Cette semaine, la question de la labellisation a secoué la toile ivoirienne. Il était question d’une prétendue labellisation de « l'attiéké made in Burkina-Faso ». La polémique a enflé jusqu'à faire réagir le ministère du commerce de Côte d'Ivoire. Mais qu'est-ce que la labellisation ?

La labellisation est un processus qui est effectué par un organisme public national ou international, qui procède à une analyse selon des critères de qualité, de propriétés, et attribue ou non cette labellisation.

La labellisation, une garantie de qualité

Labelliser un produit consiste à lui attribuer une marque, une étiquette en vue de garantir sa qualité. Une fois labellisé, ce produit est réputé conforme aux normes définies par l’organisme qui lui a attribué cette labellisation. Il va s'en dire que le produit gagne en crédibilité. Dans le cadre commercial par exemple, la labellisation peut ouvrir la porte à d’autres marchés.

Labelliser pour protéger

La labellisation permet également de situer clairement les propriétés intellectuelles d'un produit, d'une procédure, d'un environnement et donc de le protéger contre les éventuelles usurpations.

En Afrique, il existe un organisme qui se charge de la labellisation, il s'agit de l'Organisation Africaine de la Propriété Intellectuelle (OAPI).
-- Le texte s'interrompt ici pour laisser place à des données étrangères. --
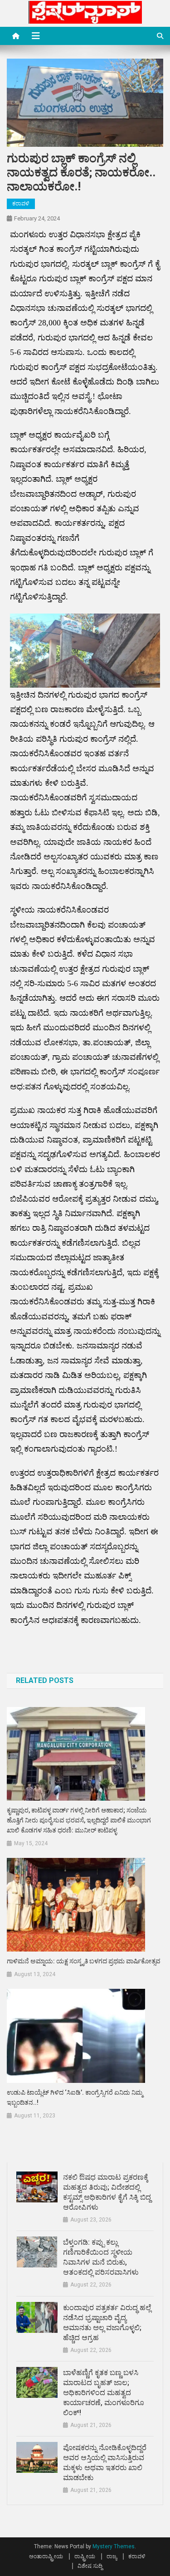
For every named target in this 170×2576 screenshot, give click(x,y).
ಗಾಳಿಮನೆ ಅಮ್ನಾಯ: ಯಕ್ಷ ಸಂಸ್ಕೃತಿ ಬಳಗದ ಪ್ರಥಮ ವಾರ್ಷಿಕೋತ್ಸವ (83, 1961)
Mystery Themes (113, 2546)
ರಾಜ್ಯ (112, 2556)
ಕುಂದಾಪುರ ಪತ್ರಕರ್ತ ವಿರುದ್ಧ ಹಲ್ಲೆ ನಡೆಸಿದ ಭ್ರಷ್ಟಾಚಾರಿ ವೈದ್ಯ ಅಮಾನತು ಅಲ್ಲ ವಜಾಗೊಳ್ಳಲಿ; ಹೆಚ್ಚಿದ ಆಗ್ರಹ (107, 2322)
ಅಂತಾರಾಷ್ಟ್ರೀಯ (46, 2556)
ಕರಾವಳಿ (20, 203)
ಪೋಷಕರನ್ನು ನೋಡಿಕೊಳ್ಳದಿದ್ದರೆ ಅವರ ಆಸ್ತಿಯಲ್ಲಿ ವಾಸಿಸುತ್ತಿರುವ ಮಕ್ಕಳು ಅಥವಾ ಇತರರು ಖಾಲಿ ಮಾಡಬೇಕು (104, 2462)
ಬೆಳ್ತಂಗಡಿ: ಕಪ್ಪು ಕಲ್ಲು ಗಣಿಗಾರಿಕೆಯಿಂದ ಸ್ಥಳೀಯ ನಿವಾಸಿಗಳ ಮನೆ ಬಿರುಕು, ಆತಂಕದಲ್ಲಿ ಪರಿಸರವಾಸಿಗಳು (101, 2257)
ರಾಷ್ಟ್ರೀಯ (84, 2556)
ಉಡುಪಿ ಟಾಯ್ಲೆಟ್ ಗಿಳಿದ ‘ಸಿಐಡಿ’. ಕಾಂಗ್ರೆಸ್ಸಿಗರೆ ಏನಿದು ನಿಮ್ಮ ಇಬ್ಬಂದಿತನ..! (75, 2097)
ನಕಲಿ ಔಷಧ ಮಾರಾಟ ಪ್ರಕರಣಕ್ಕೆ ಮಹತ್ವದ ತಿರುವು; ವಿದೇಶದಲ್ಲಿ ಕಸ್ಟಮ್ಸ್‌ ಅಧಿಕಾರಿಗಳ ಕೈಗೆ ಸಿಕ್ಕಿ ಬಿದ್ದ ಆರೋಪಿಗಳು (107, 2192)
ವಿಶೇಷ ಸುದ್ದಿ (90, 2566)
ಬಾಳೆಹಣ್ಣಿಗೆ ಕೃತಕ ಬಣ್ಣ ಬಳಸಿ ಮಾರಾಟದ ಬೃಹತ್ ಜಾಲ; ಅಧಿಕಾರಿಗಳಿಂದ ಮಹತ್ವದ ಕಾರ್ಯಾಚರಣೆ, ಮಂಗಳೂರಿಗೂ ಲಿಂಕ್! (103, 2392)
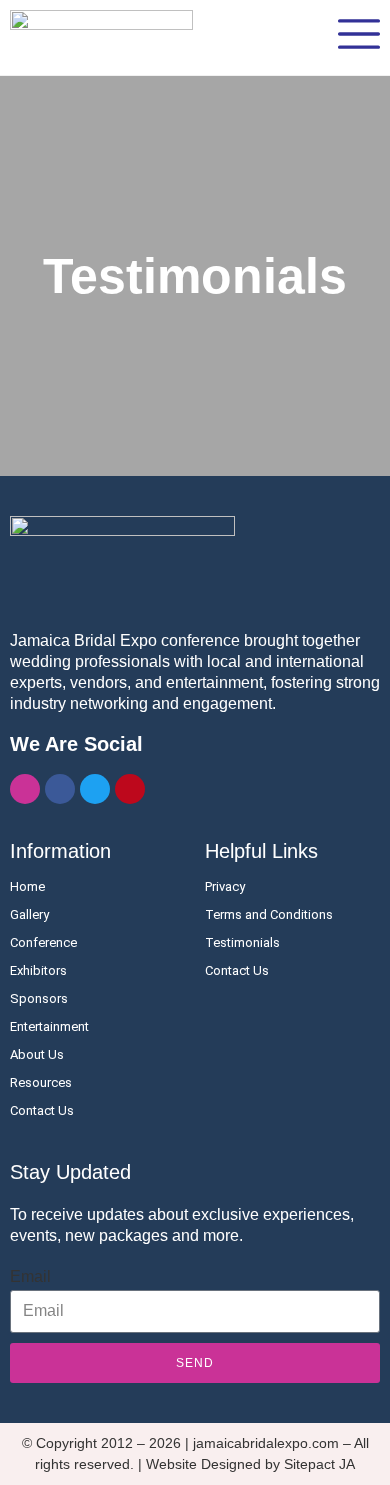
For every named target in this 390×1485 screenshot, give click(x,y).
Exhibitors (38, 970)
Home (27, 886)
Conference (43, 942)
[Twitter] (95, 789)
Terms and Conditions (269, 914)
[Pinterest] (130, 789)
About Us (37, 1054)
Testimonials (242, 942)
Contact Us (42, 1110)
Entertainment (49, 1026)
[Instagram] (25, 789)
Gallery (29, 914)
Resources (41, 1082)
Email (30, 1276)
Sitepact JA (319, 1464)
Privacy (225, 886)
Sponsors (39, 998)
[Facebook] (60, 789)
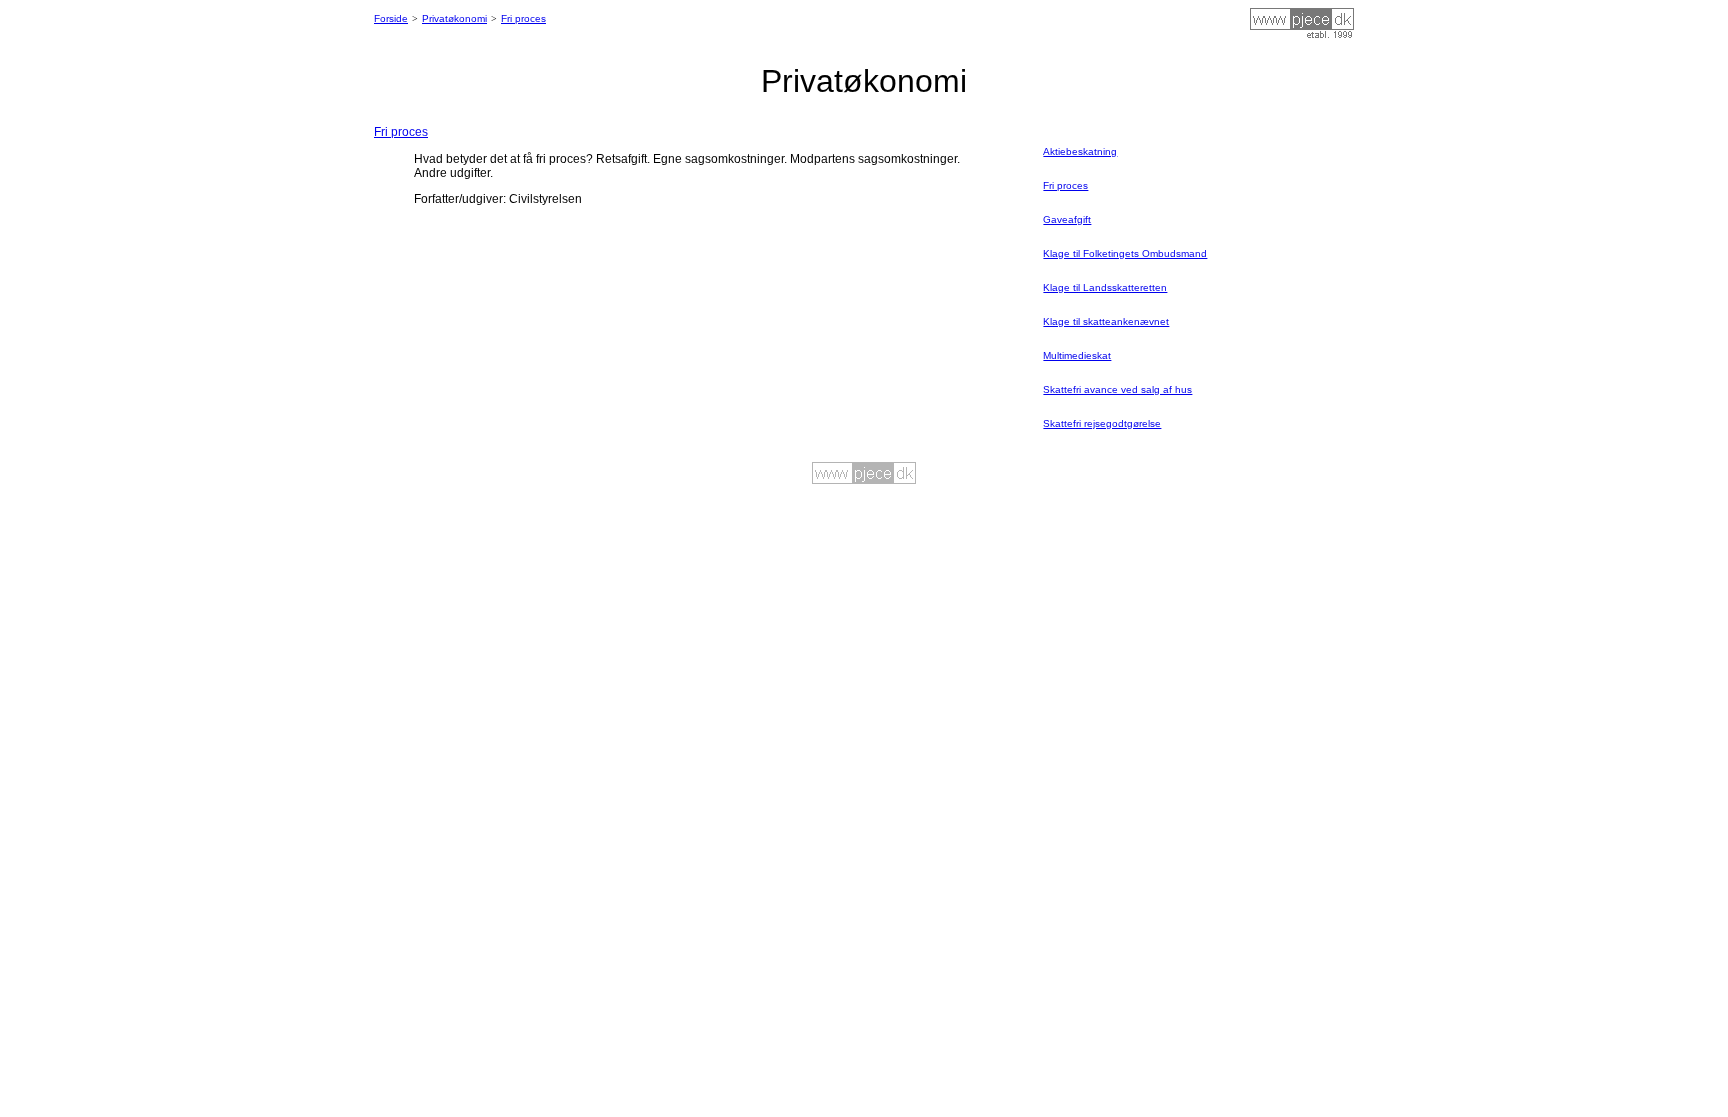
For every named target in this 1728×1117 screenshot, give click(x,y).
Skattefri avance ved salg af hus (1117, 389)
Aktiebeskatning (1080, 151)
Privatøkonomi (454, 18)
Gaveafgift (1067, 219)
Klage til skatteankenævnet (1106, 321)
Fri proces (523, 18)
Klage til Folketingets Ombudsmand (1125, 253)
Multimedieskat (1077, 355)
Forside (391, 18)
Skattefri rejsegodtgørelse (1102, 423)
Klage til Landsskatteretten (1105, 287)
C'est un organisme intergouvernemental qui regroupe dix-sept États africains, qui est chargée de protéger de manière uniforme les droits de propriété intellectuelle sur les territoires de ces États. Elle procède de ce fait par la délivrance de titres de protection des droits de propriété industrielle. Elle intervient dans le domaine des brevets, des marques, des noms commerciaux, des indications Géographiques, des dessins ou modèles industriels.

Labellisation ou pas labellisation ?

Dans le cadre de l’affaire qui a secoué la toile ivoirienne, il s’agit de l’indication Géographique qui était impliqué. En effet, il avait été annoncé qu’une entreprise burkinabé a reçu un prix sur la base d’une labellisation du semoule de manioc appelé attiéké. A cet effet, le ministre du commerce s’est prononcé : « l’appellation « Attiéké » a fait l’objet d’un dépôt auprès de l’Organisation Africaine de la Propriété Intellectuelle (OAPI) sous la forme d’une Indication Géographique Protégée (IGP) ».

En fin de compte, l’information de labellisation de l’attiéké par une entreprise burkinabè a été démentie, selon un communiqué du ministère du commerce de Côte d’Ivoire.